### PASSAGE SHOWN:
◇ ◇ ◇ ◇

General Formulas and Concepts:

Pre-Algebra

Order of Operations: BPEMDAS

Brackets
Parenthesis
Exponents
Multiplication
Division
Addition
Subtraction

Left to Right

Equality Properties

Multiplication Property of Equality
Division Property of Equality
Addition Property of Equality
Subtraction Property of Equality

Algebra I

Function Notation
Exponential Rule [Multiplying]:
$\displaystyle b^m \cdot b^n = b^(m + n)$
Exponential Rule [Rewrite]:
$\displaystyle b^(-m) = (1)/(b^m)$

Algebra II

Log Properties
Natural log ln(x) and eˣ

Calculus

Antiderivatives - Integrals

Integration Constant C

U-Substitution

Slope Fields

Solving Differentials
Separation of Variables

Step-by-step explanation:

Step 1: Define

$\displaystyle (dy)/(dx) = e^(y + x) \\y(0) = -ln4$

Step 2: Rewrite

Separation of Variables. Get differential equation to a form where we can integrate both sides.

[Differential Equation] Rewrite [Exponential Rule - Multiplying]:
$\displaystyle (dy)/(dx) = e^y \cdot e^x$
[Diff Eq] Isolate x terms together [Multiplication Property of Equality]:
$\displaystyle dy = e^y \cdot e^x dx$
[Diff Eq] Isolate y terms together [Division Property of Equality]:
$\displaystyle (dy)/(e^y) = e^x dx$
[Diff Eq] Rewrite:
$\displaystyle (1)/(e^y) dy = e^x dx$
[Diff Eq] Rewrite y [Exponential Rule - Rewrite]:
$\displaystyle e^(-y) dy = e^x dx$

Step 3: Integrate Pt. 1

[Diff Eq] Integrate both sides [Equality Property]:
$\displaystyle \int {e^(-y)} \, dy = \int {e^x} \, dx$

Step 4: Identify Variables for U-Substitution

Set variables for u-sub for y.

◇ ◇ ◇ ◇

### PROVIDED MATERIAL:

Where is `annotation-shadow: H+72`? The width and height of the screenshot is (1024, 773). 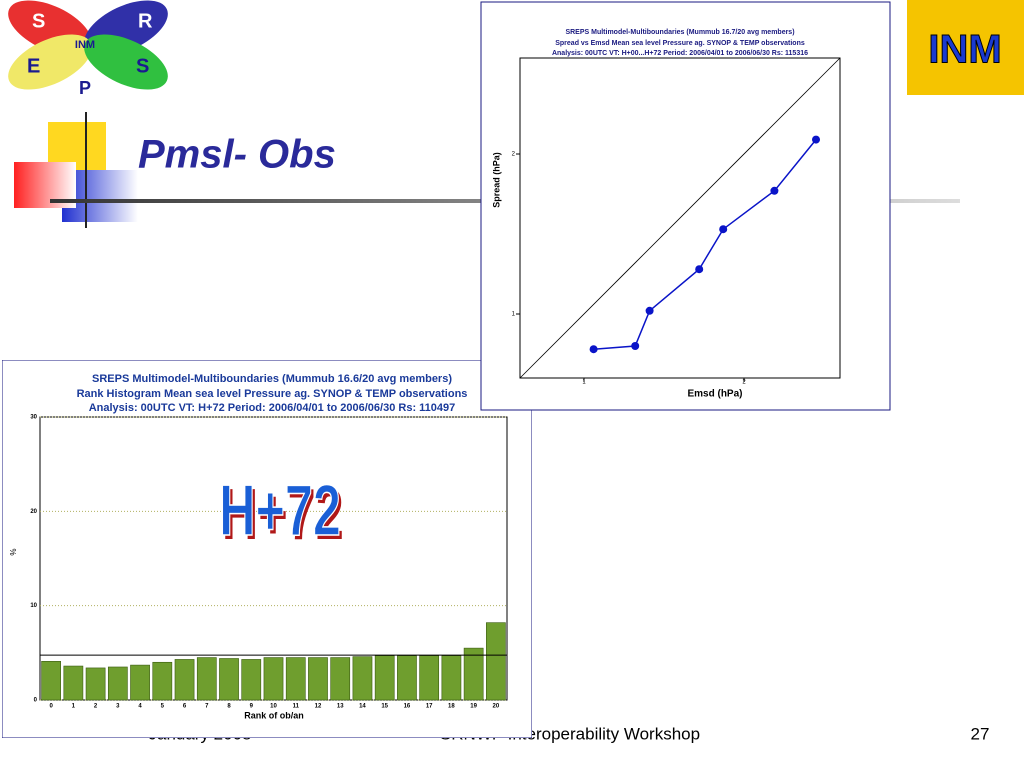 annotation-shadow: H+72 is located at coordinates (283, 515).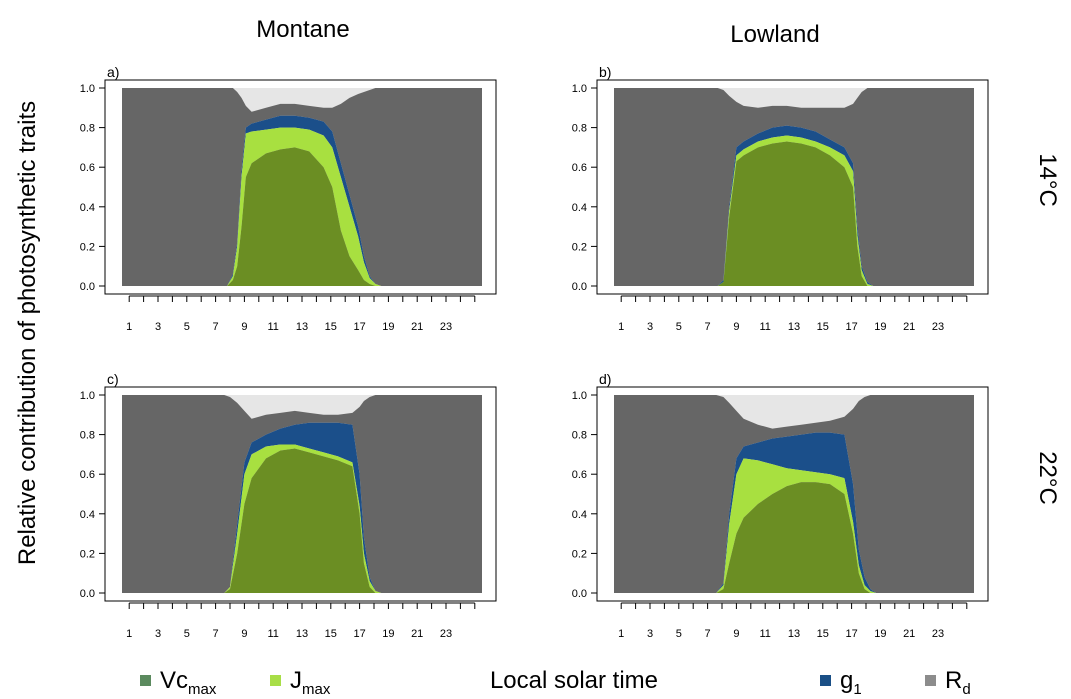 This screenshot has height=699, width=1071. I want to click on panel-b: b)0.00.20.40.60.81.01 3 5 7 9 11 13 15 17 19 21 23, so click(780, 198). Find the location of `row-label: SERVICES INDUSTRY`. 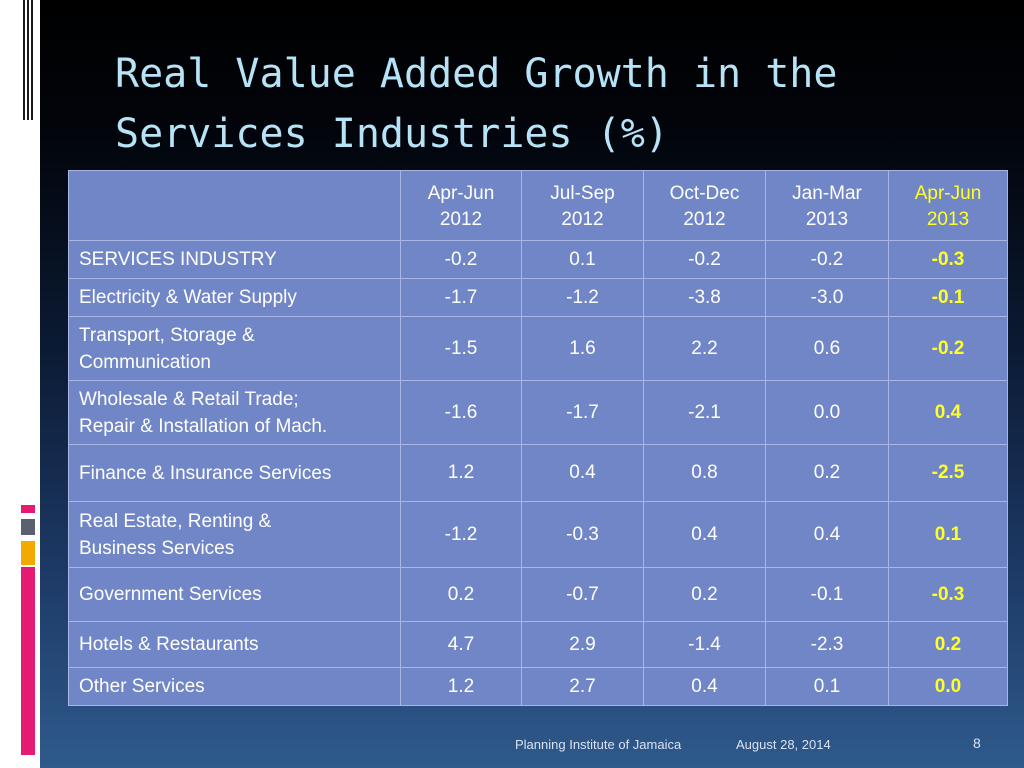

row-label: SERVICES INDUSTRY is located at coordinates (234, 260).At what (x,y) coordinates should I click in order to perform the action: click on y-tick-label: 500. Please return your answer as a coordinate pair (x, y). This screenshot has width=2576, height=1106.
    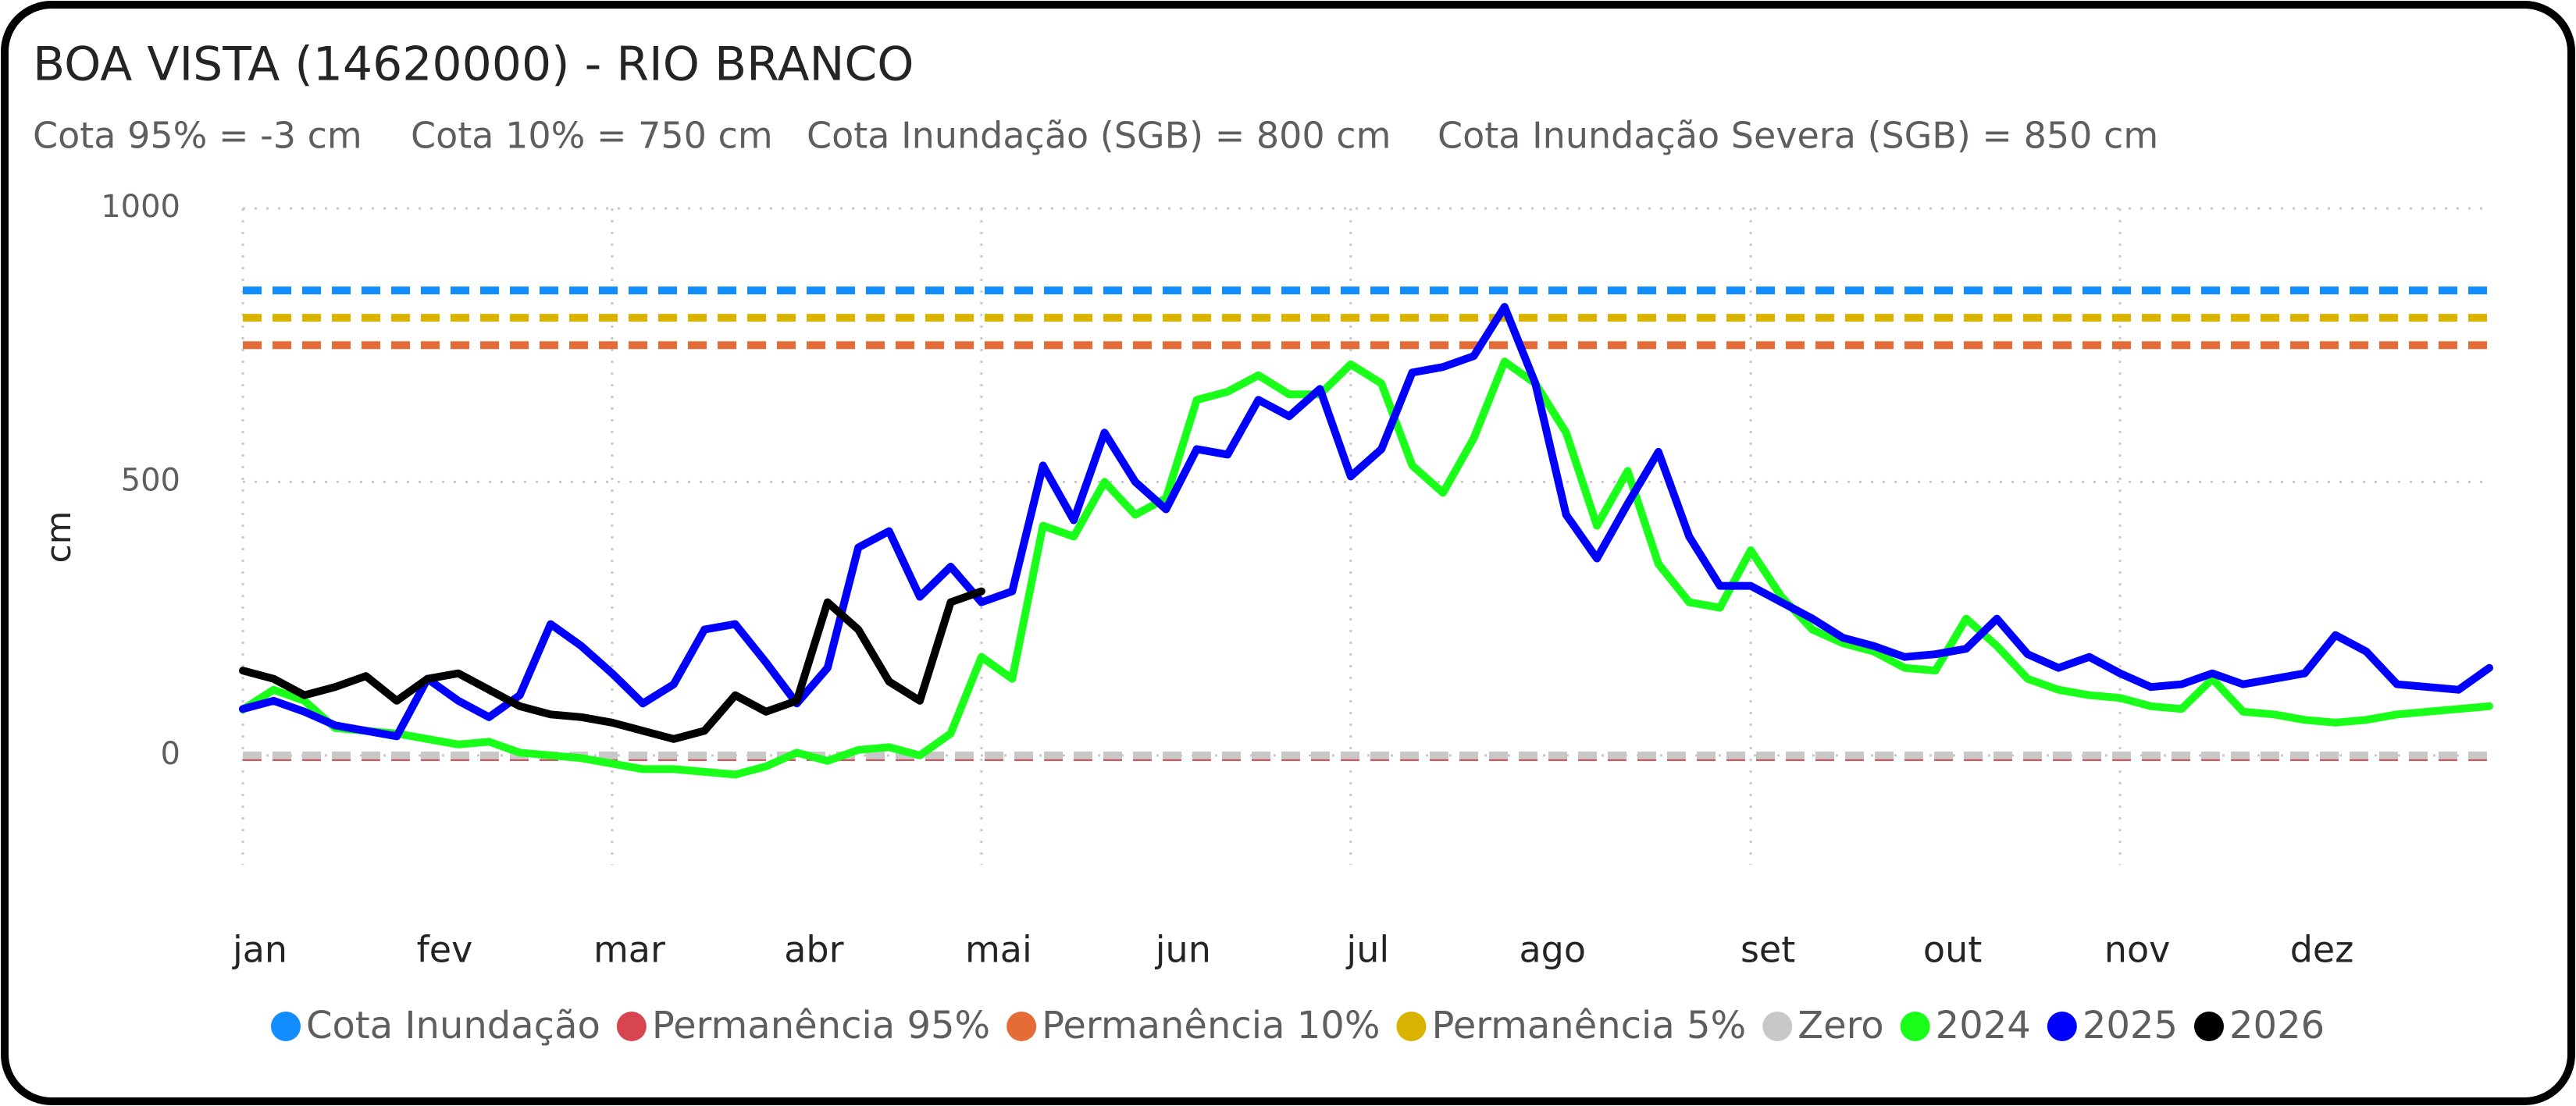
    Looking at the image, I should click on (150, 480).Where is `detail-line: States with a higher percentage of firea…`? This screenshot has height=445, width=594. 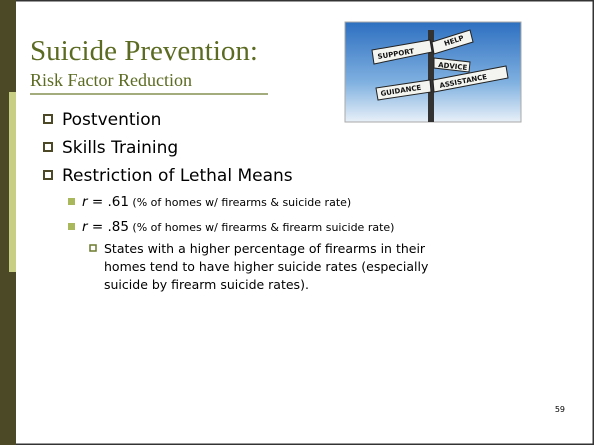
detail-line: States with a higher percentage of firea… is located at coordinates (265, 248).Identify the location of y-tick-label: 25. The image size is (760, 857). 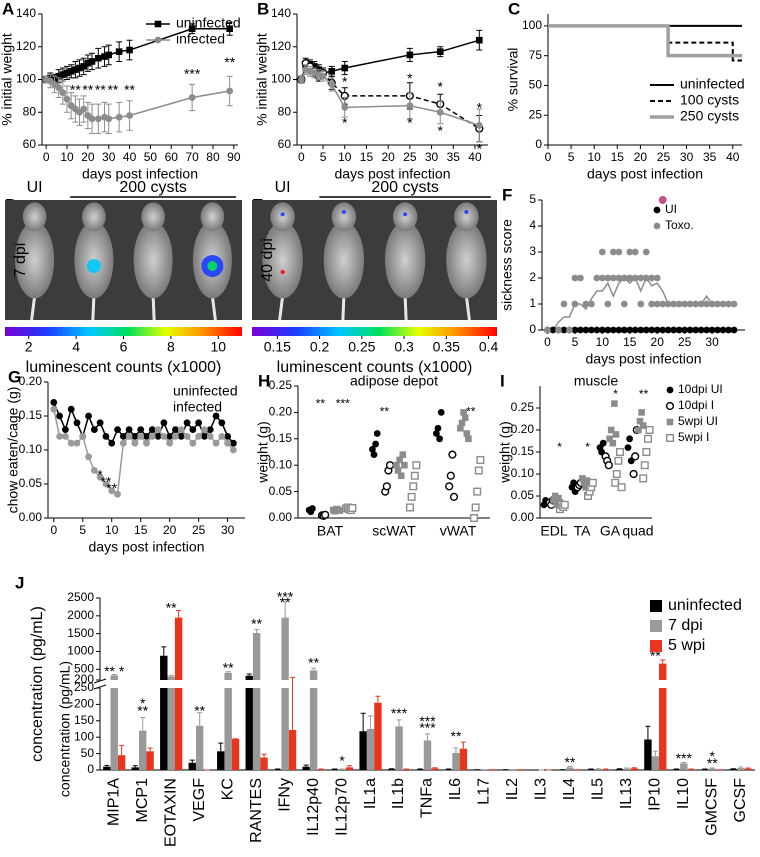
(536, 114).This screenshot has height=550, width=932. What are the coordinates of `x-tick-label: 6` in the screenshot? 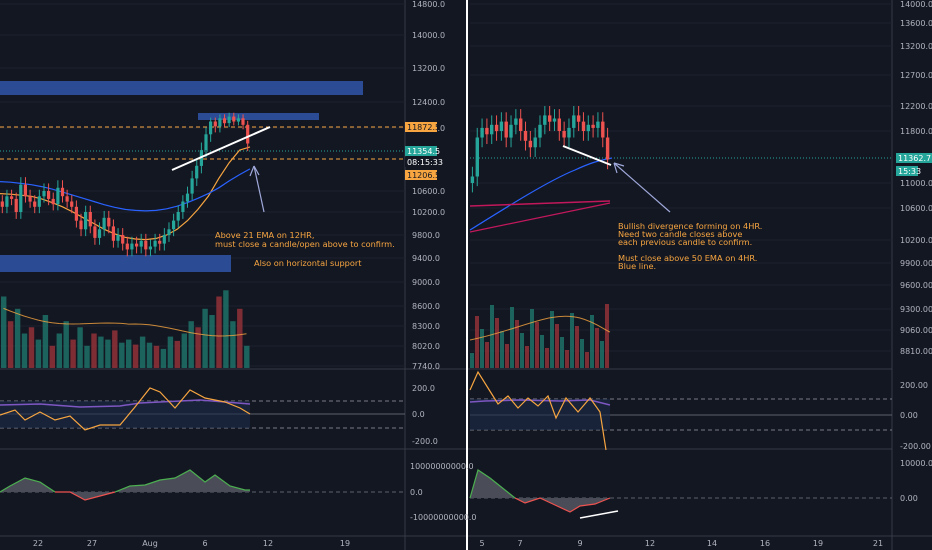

◇ ◇ ◇ ◇

### TASKS TO PERFORM:
• 1. Copy the stretch of the worked solution from "Solving Differentials" through "integrate both sides." word for word.
• 2. Based on the worked solution, is each statement true? Answer yes or no and quote the words that settle it.
(a) The y terms are isolated using the Division Property of Equality.
(b) The x terms are isolated using the Addition Property of Equality.
(c) Step 4 sets the u-substitution variables for x.
• 3. Answer from the worked solution:
(a) What is the title of Step 3?
(b) Under which heading does Log Properties appear?
(c) Which method does Step 2 name for getting the equation into a form where both sides can be integrated?

### RESULTS:
• 1.
Solving Differentials
Separation of Variables

Step-by-step explanation:

Step 1: Define

$\displaystyle (dy)/(dx) = e^(y + x) \\y(0) = -ln4$

Step 2: Rewrite

Separation of Variables. Get differential equation to a form where we can integrate both sides.

• 2.
(a) Yes: "[Diff Eq] Isolate y terms together [Division Property of Equality]:"
(b) No: "[Diff Eq] Isolate x terms together [Multiplication Property of Equality]:"
(c) No: "Set variables for u-sub for y."

• 3.
(a) Integrate Pt. 1
(b) Algebra II
(c) Separation of Variables